In this new essay for the April EconLib site, I explain and expand on what I call “the prosperity pool.”  (I thank David Henderson for inviting me to write this essay and for his expert editorial counsel.)

Some slices:

Modern society is like a gigantic prosperity pool. This pool is filled gradually, drop by drop, with small improvements in our standard of living. And just as the collection of an enormous number of water drops leads to a much higher water level in a real pool, in the prosperity pool, the collection of an enormous number of prosperity drops creates much higher living standards.

While it is often sensible to discuss a society’s overall level of material prosperity—such as U.S. GDP in 2016—these discussions promote insensibility to the countless tiny components of that prosperity. These discussions can blind us to the reality that our prosperity consists overwhelmingly of many tiny drops of prosperity.


Look closely around your home. There, you will find rolls of disposable paper towels that make cleaning your kitchen much easier. Those rolls of towels were not invented until 1931. Moreover, unlike Arthur Scott’s original paper towels, today’s towels are two- and sometimes three-ply, and they are textured and embossed—all to increase their strength and absorbency. How much poorer would you be if your paper towels were flat and one-ply? Indeed, how much poorer would you be if no one had ever invented disposable paper towels to begin with? Somewhat, but not much.

Continue looking around your home. That can of soup in your pantry can be easily opened by a simple pull on the pull-tab that is now a common feature on canned goods. (When I was young, opening cans always required a can opener.) And the contents of that can are ready to eat, unlike a few decades ago when, to produce edible soup from a can, the consumer had to add water. Of course, these days, you can heat your soup in a microwave oven in a fraction of the time required to heat it using a burner on your stove.


Consider a shoe-factory manager who reduces production costs by one percent. This improvement, on its own, is a tiny drop indeed. A one-percent decrease in the quantity of resources necessary to produce shoes—and the corresponding fall in shoe prices—will go unnoticed by first-world consumers. But the steady accumulation of small increases in production efficiency over time results in significant savings in resources and, hence, in greater affordability not only of shoes, but also of other goods and services whose supplies are increased by the release of resources from shoe production. If just once each year for a decade, that manager reduces production costs by one percent—and, driven by competition, passes those savings on to consumers—the real price of shoes will fall by about 9 percent in ten years. Yet, as a consumer, you’re unlikely to notice this price drop because it occurs gradually and in small steps and, thus, never captures your attention.
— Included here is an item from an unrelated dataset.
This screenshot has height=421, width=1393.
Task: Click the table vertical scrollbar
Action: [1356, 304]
While you might notice a one-time 9-percent fall in shoe prices that occurs once every ten years, you don’t notice the same drop in shoe prices that occurs only gradually over those ten years.
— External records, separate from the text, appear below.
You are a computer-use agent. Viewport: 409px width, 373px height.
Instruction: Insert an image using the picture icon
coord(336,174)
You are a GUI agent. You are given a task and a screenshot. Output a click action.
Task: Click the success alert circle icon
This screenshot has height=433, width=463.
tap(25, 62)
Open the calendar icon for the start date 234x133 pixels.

As I recently argued on my blog, Café Hayek, ordinary Americans in 2016 likely live better than did American billionaires in 1916. Yet almost no ordinary American today feels that rich. The reason, I believe, is that the growth in our living standards occurs gradually, drip by drip. The resulting insensibility to this gradual growth is an important reason for those of us who celebrate and understand it to keep highlighting its phenomenal reality.